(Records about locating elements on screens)
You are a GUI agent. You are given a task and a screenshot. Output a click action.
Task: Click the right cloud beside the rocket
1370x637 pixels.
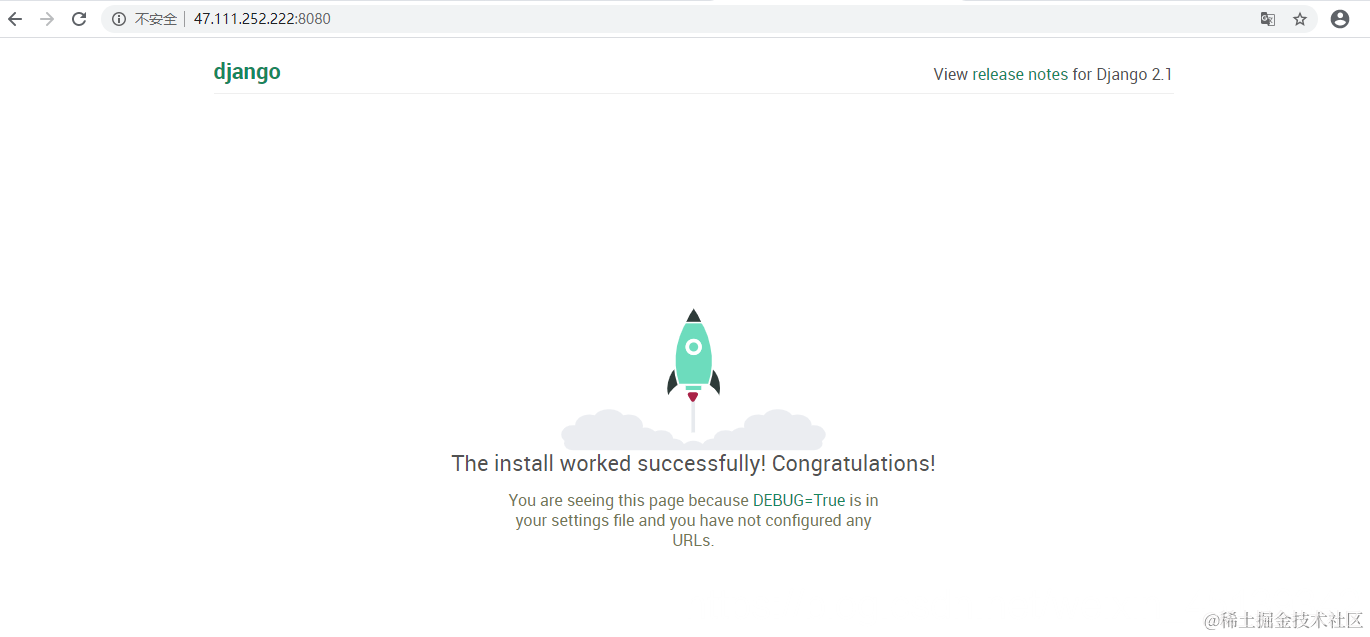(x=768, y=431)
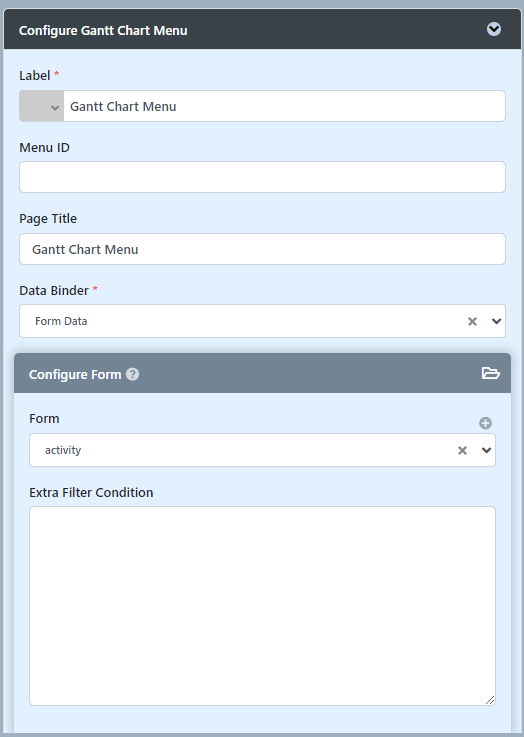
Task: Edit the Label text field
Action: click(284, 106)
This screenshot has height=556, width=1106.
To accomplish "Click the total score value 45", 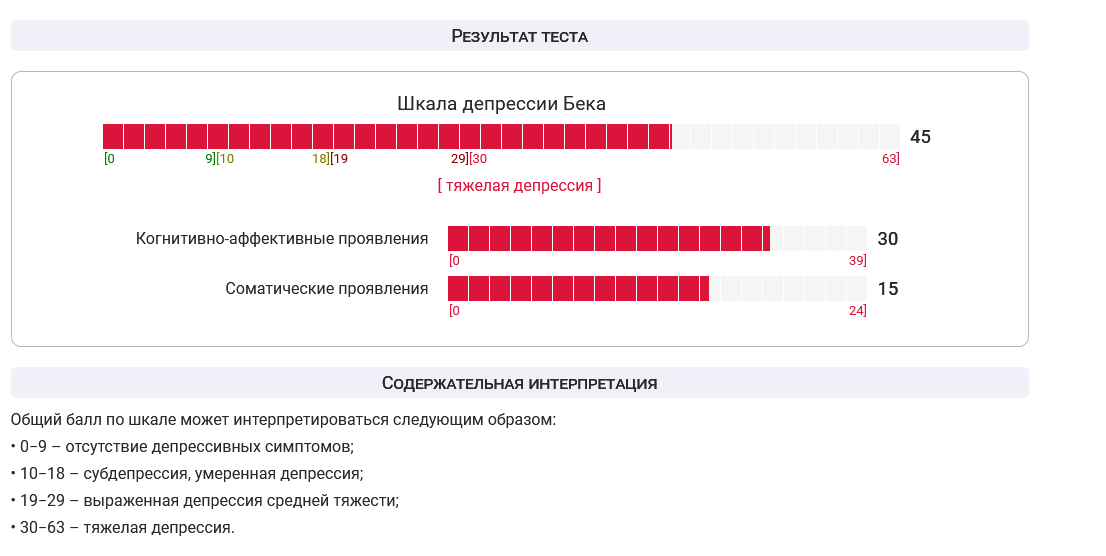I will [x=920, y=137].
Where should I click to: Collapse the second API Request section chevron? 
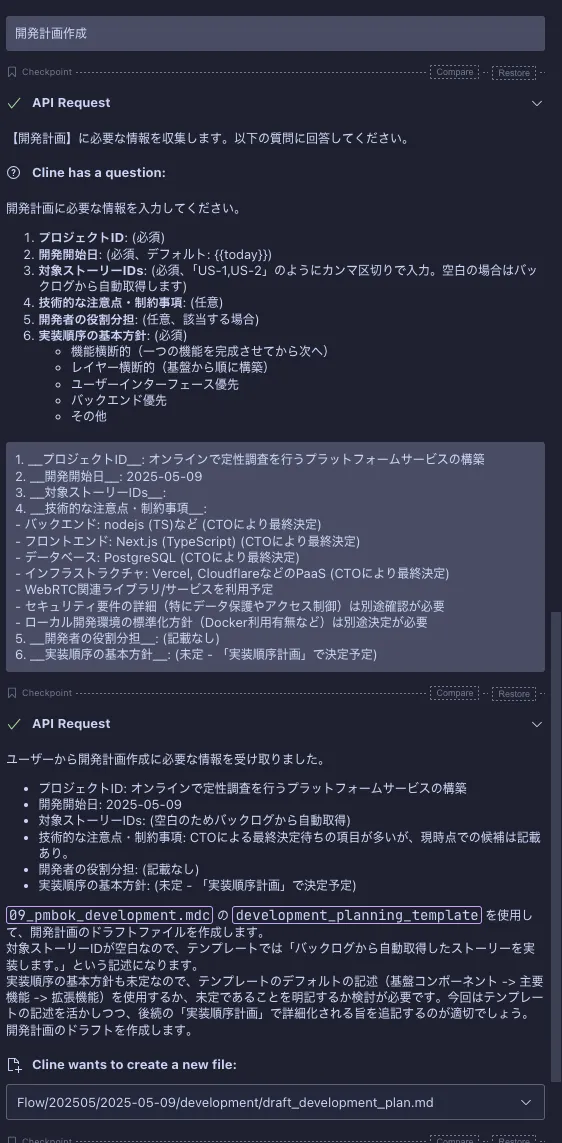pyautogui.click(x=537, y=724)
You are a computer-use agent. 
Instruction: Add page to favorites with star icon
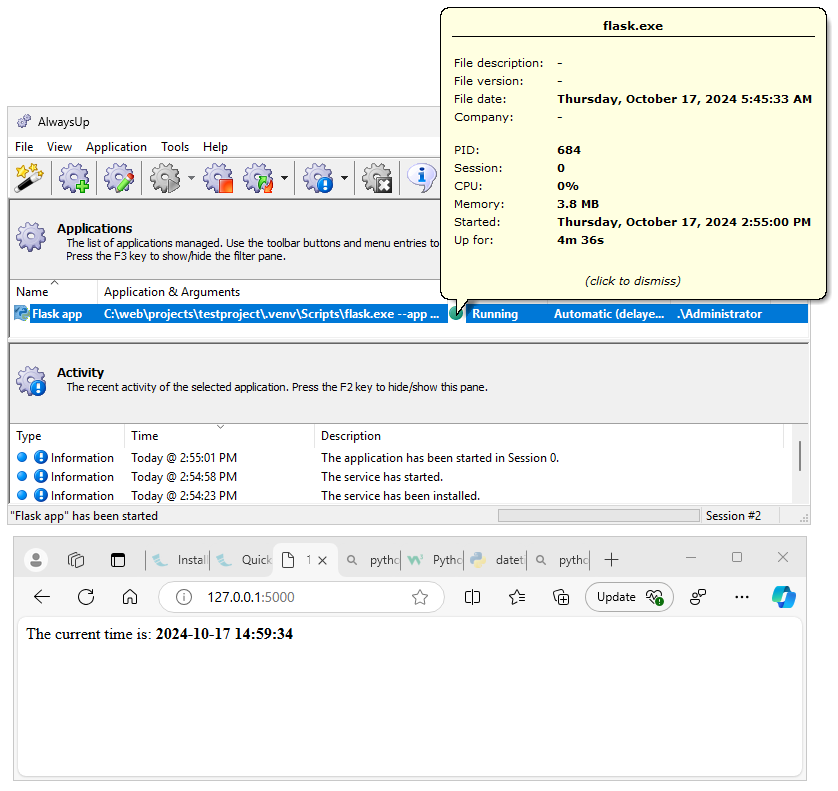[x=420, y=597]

Set task »
Can you rescale the data starting with the line containing "You are a computer-use agent." and going on through the end of the data, giving every line again with the requests included, but with each coordinate in the answers multiplied by 0.75 and rounded to a whole number (halves up)? Leave the pictures out of your answer.

Correct answer »
You are a computer-use agent. 
Instruction: Add page to favorites with star icon
[x=315, y=448]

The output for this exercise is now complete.